Here in Turkey, the closest approximation to a liberal order in a Middle Eastern Muslim state exists. That is the region’s core challenge: finding a model that reconciles Islam and modernity, religion with nonsectarian statehood. So it is worth recalling that Turkey’s democracy is the fruit of 90 years of violent back-and-forth since Mustafa Kemal Ataturk founded the Republic in 1923, and imposed a Western culture.
Only over the past decade, with the arrival in power of Recep Tayyip Erdogan, has the idea taken hold that Islam is compatible with a liberal order. For many secular Turks the swing of the pendulum has been excessive. The protests at Gezi Park this summer were about Erdogan’s invasion in the name of Islam of Turks’ personal lives. This was democratic pushback from Turkey’s secular coast against the conservative Anatolian heartland.
If in Turkey it has taken 90 years for a democracy to evolve that is not anti-Islamic, then the 30 months since the Arab Spring are a mere speck in time. Moreover, as Mustafa Akyol points out in his book “Islam Without Extremes,” Turkey, unlike most other Muslim countries, was never colonized, with the result that political Islam did not take on a virulent anti-Western character. It was not a violent reaction against being the West’s lackey, as in Iran.

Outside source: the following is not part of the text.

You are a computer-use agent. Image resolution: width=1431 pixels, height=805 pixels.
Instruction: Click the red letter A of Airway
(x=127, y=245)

Now Iran, under its new president, Hassan Rouhani, is trying again to build moderation into its theocracy and repair relations with the West. Such attempts have failed in the past. But the Middle Eastern future will look very different if the U.S. Embassy in Tehran — symbol of the violent entry into the American consciousness of the Islamic radical — reopens and the Islamic Republic becomes a freer polity.
Nothing inherent to Islam makes it anti-Western. History has. The Islamic revolution was an assertion of ideological independence from the West. As power in the world shifts away from the West, this idea has run its course. Iranians are drawn to America.
The United States can have cordial relations with Iran just as it does with China, while disagreeing with it on most things. A breakthrough would demonstrate that the vicious circles of the Middle East can be broken.
I believe the U.S. Embassy in Tehran will reopen within five years because the current impasse has become senseless. With Iran inside the tent rather than outside, anything would be possible, even an Israeli-Palestinian peace.
If Arabs could see in Israel not a Zionist oppressor but the region’s most successful economy, a modern state built in 65 years, they would pose themselves the right questions about openness, innovation and progress. Israel, in turn, by getting out of the business of occupation and oppression, could ensure its future as a Jewish and democratic state.
There is another future for the Middle East, one glimpsed during the Arab Spring, but first it must be dragged from the insistent clutches of the past.